Preflop Strategy: How to Play Before the Flop

April 14, 2026

Preflop is where most of your edge — or most of your leaks — begins. Get your starting decisions right and every later street gets easier; get them wrong and you'll spend the hand in trouble. This is the overview that ties the preflop pieces together.

The two pillars: hand selection and position

Almost all of preflop strategy rests on two ideas working together:

  • Play a tight, strong range of hands rather than entering too many pots. Playing too many hands is the most common beginner leak.
  • Adjust that range by position. Play tight from early seats (more players left to act) and wide from late seats like the cutoff and button (where you'll have position and fewer opponents).

Together these mean: the later you act, the more hands you can profitably play — and the earlier you act, the more selective you must be.

Raise, don't limp

When you enter a pot, do it with a raise, not a limp.
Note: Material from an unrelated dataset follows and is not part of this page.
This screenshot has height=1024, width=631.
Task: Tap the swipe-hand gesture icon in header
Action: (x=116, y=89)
Raising takes the initiative, can win the pot immediately, and isolates opponents. The default is raise or fold — if a hand isn't worth raising, it's usually worth folding. (Some advanced and heads-up strategies use deliberate limping, but for most players, raise or fold is right.)

The aggression: 3-bets and 4-bets

Beyond opening, preflop aggression means 3-betting (re-raising) for value and as a balanced set of bluffs, and occasionally 4-betting. Re-raising builds pots with your strong hands, applies pressure, and stops opponents from running you over. Add bluffs to your 3-bet range so you aren't only re-raising premiums.

Defending and the blinds

You'll be in the blinds often, where over-folding is a costly leak — defend the big blind wide because you're getting a price, but play disciplined out of position afterward.
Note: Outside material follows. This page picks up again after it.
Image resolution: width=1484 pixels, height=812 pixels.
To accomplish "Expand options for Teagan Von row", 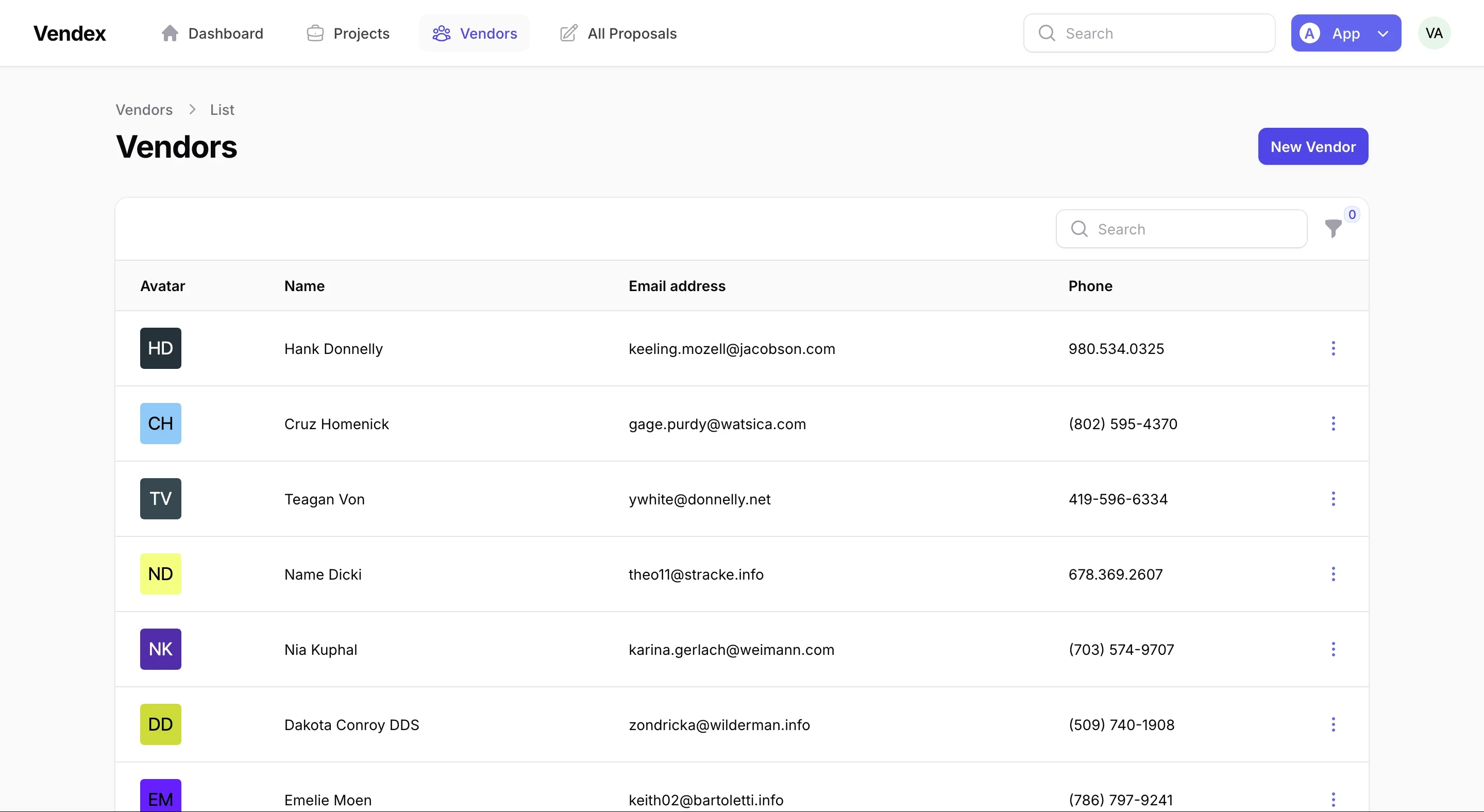I will tap(1334, 498).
The big preflop leaks to avoid

  • Playing too many hands.
  • Ignoring position (same range from every seat).
  • Limping instead of raising.
  • Over-folding the blinds.
  • 3-betting only premiums (too readable).

The takeaway

Preflop comes down to tight, position-adjusted hand selection played aggressively — raise or fold, widen in late position, add 3-bet pressure with value and bluffs, and defend your blinds without over-folding. Solid preflop play sets up every profitable situation that follows; sloppy preflop play creates problems no postflop skill can fully fix.